Mark Baker / AP
New Zealand’s Prime Minister Jacinda Ardern has won re-election in landslides.
The victory was not surprising; Arden’s management has helped New Zealand become one of the most successful countries in dealing with the coronavirus pandemic. When entering the election, polls showed the Ardennes Labor Party with a broad lead over its closest competitor, the Conservative National Party.
With the most votes counted, the Ardennes Liberal Labor Party has won 49%. It’s the best show for the Labor Party in at least 50 years. It is also the highest result for any party since the country switched to a proportional representation system in 1996.
The Labor Party was expected to win 64 seats in the 120-seat parliament, giving it the opportunity to govern without the coalition building that typically characterizes proportional representation. With 27 percent of the vote, the National Party took 35 seats; the libertarian ACT New Zealand and the left-wing Green Party each took 10 seats; and the Maori Party – a center-left party focusing on original rights – secured a seat.
It remains to be seen how strongly Ardern and her Labor Party will move to adopt progressive policies. In her victory speech, Ardern acknowledged that while her party has “a very strong and a very clear mandate”, she promised to be a voice for all New Zealanders.
“We live in an increasingly polarized world,” the 40-year-old Ardern told hundreds of cheering supporters. “A place where more and more people have lost the ability to see each other’s point of view. I hope this election, New Zealand, has shown that this is not who we are. That we as a nation can listen and we can discuss. After all, we are too small to lose sight of others. “
“Elections are not always good at bringing people together,” Ardern added. “But they don’t have to tear each other to pieces either. And in times of crisis, I think New Zealand have shown it.”
The victory of Labor marked a major defeat for the National Party, which lost 21 seats. “We will take the time to reflect and we will review and we will change,” said party leader Judith Collins. “National will from this loss regain a stronger, more disciplined and more connected party.”

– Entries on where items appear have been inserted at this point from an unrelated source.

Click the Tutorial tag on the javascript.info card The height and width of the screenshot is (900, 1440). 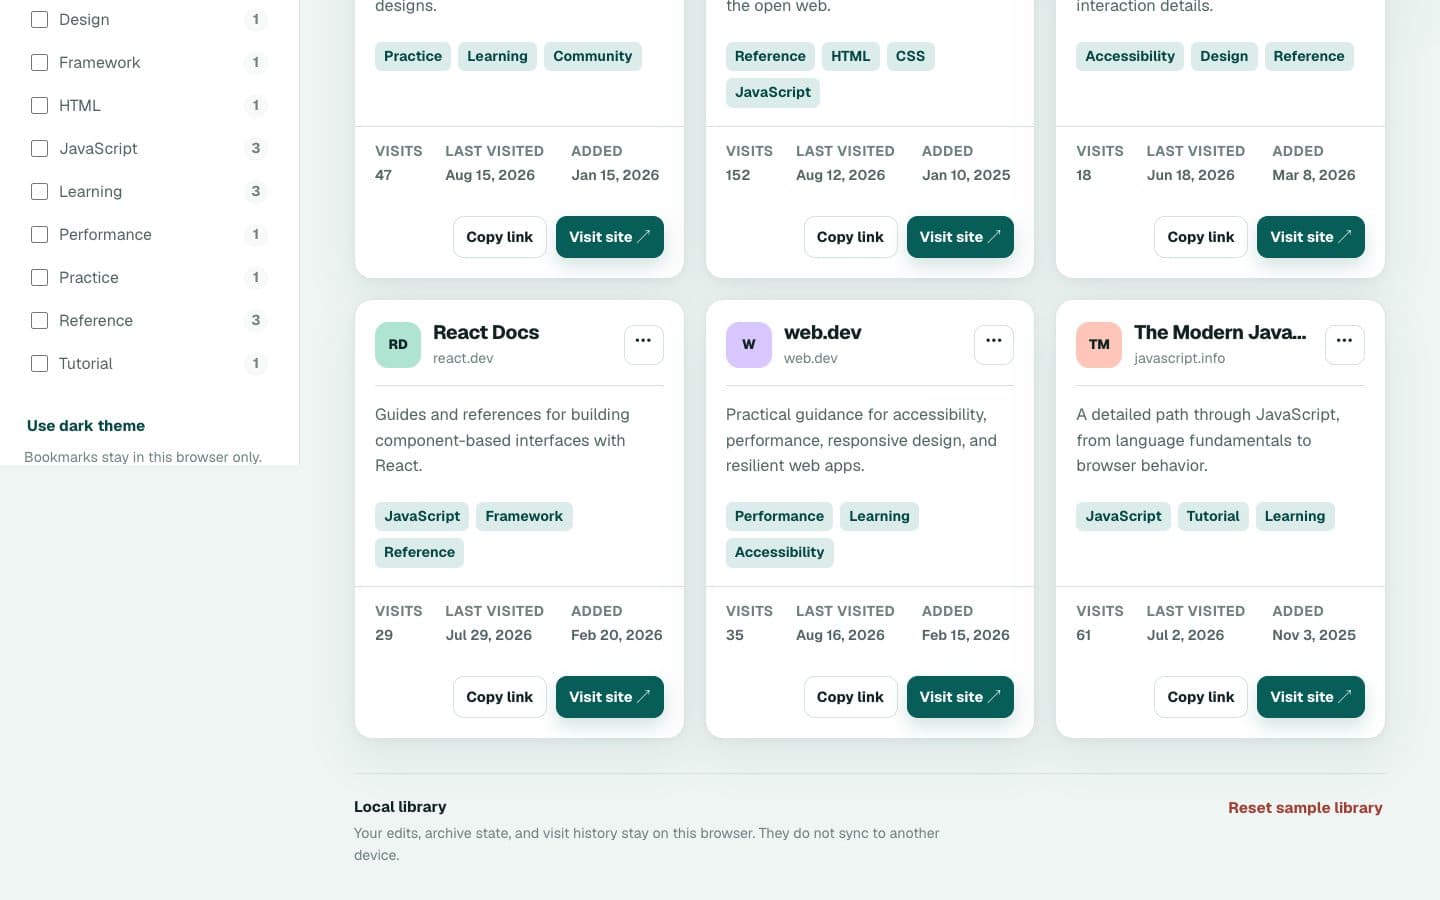click(x=1213, y=516)
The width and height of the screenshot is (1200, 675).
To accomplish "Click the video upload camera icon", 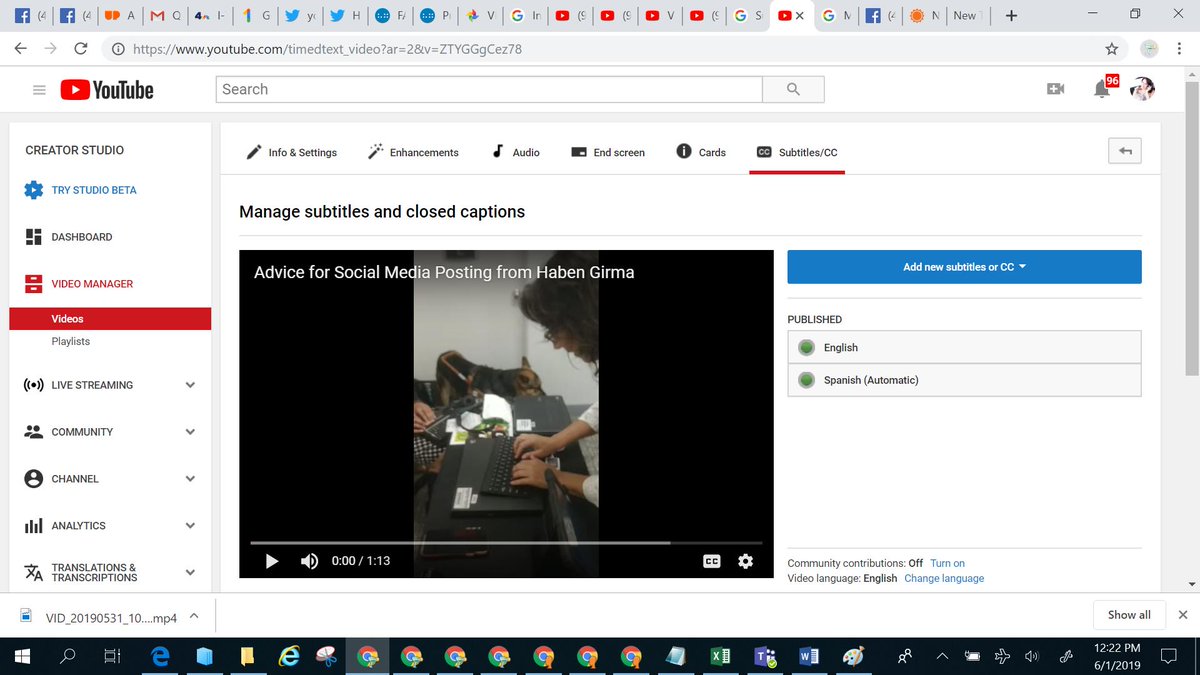I will (x=1055, y=89).
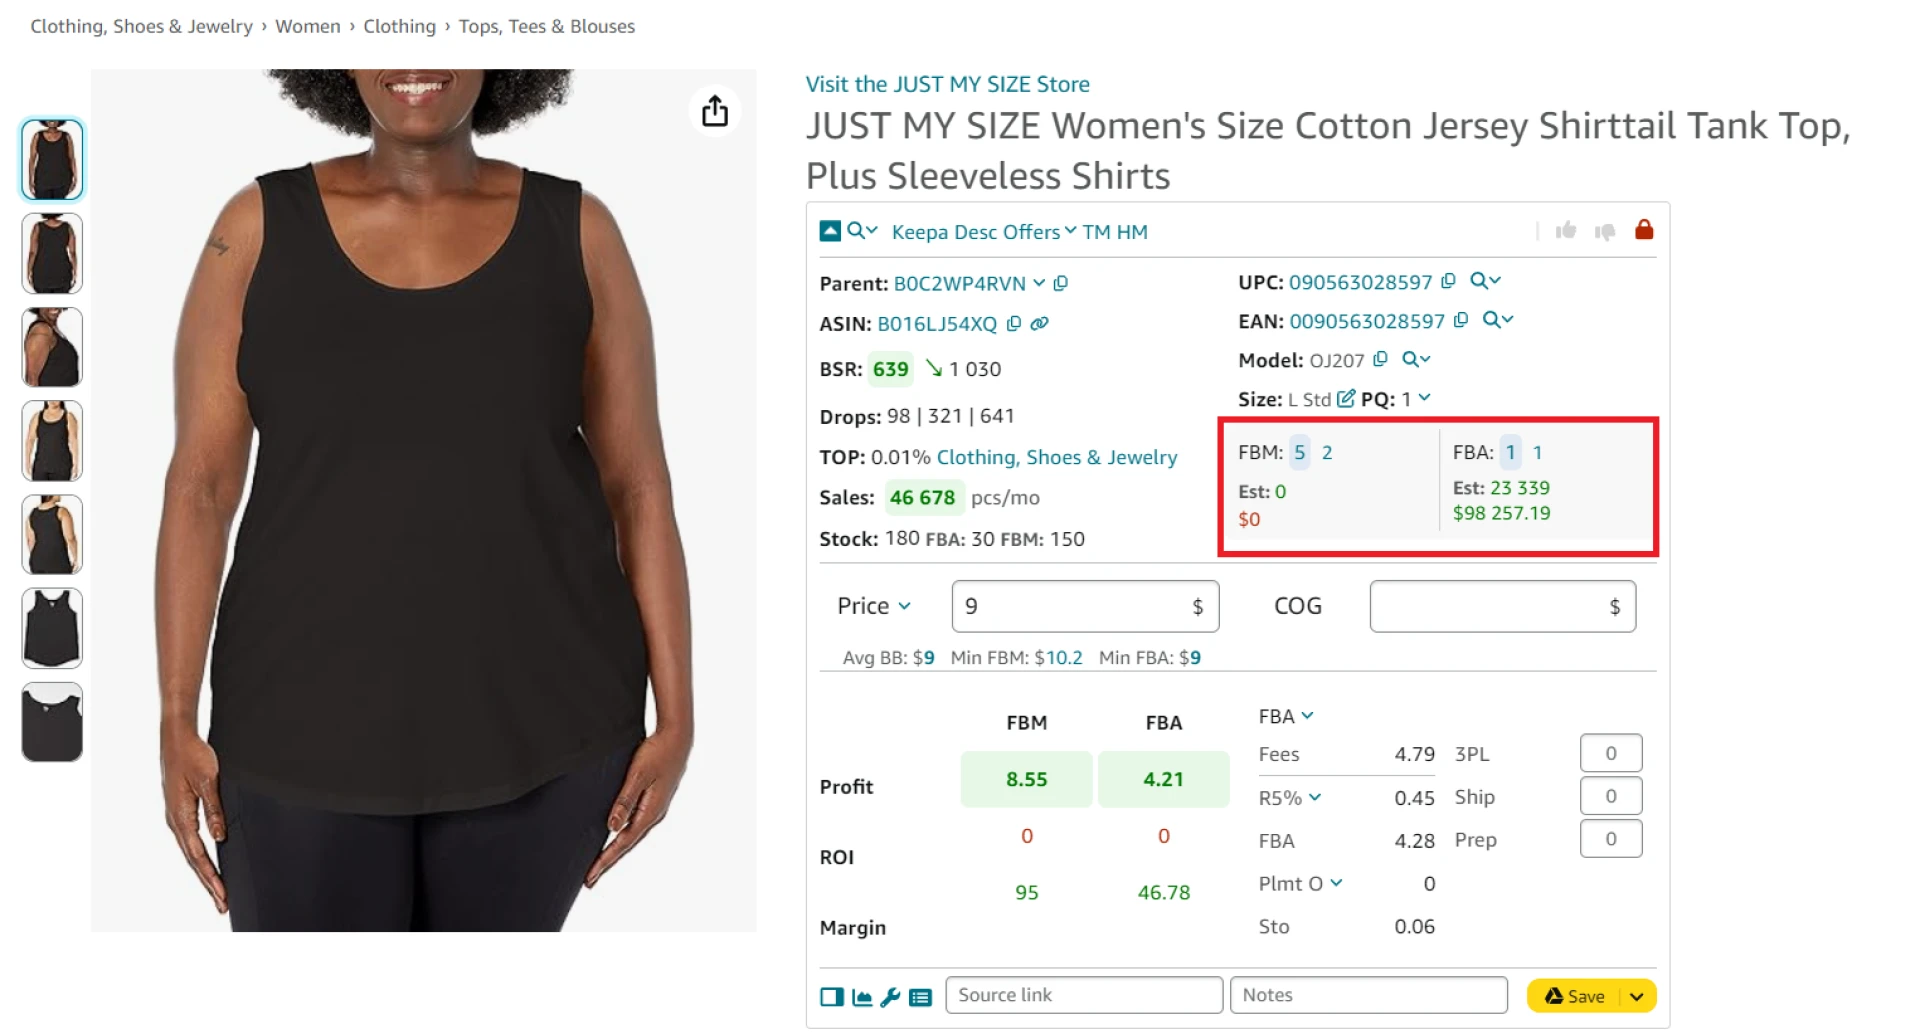Viewport: 1920px width, 1034px height.
Task: Expand the Save button dropdown arrow
Action: pyautogui.click(x=1637, y=996)
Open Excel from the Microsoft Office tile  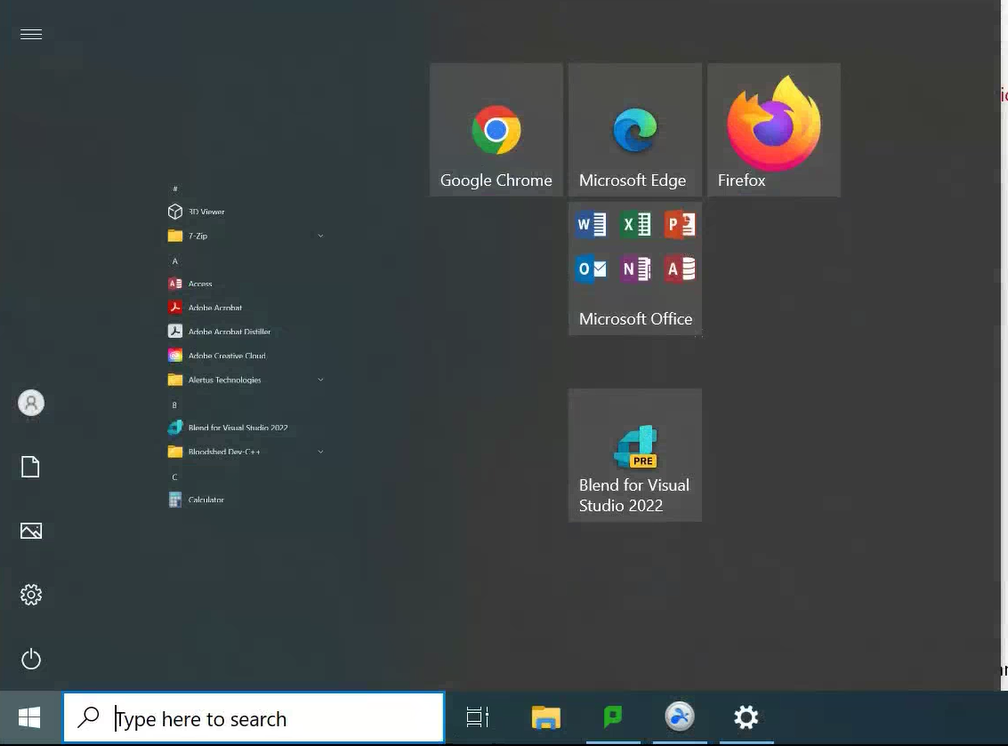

Other items on the vote included two major referendums, reflecting extensive social changes in the island nation of 5 million. Recreational cannabis would be legalized – the first apparent effort by any country to hold a national referendum on whether marijuana should be okayed without a medical purpose.
Preliminary results will not be released until the end of the month, but if the measure is overturned, New Zealand will join Canada, Georgia, South Africa and Uruguay on the list of countries that have legal pot consumption at national level. Parliament will still have to approve the measure.
The second referendum asks whether New Zealanders support the law of end-of-life elections. The action passed by parliament in 2019 legalizes euthanasia for those who have terminal illnesses, have less than six months to live and live out “unbearable” suffering. It enters into force only if it is approved by a majority of voters.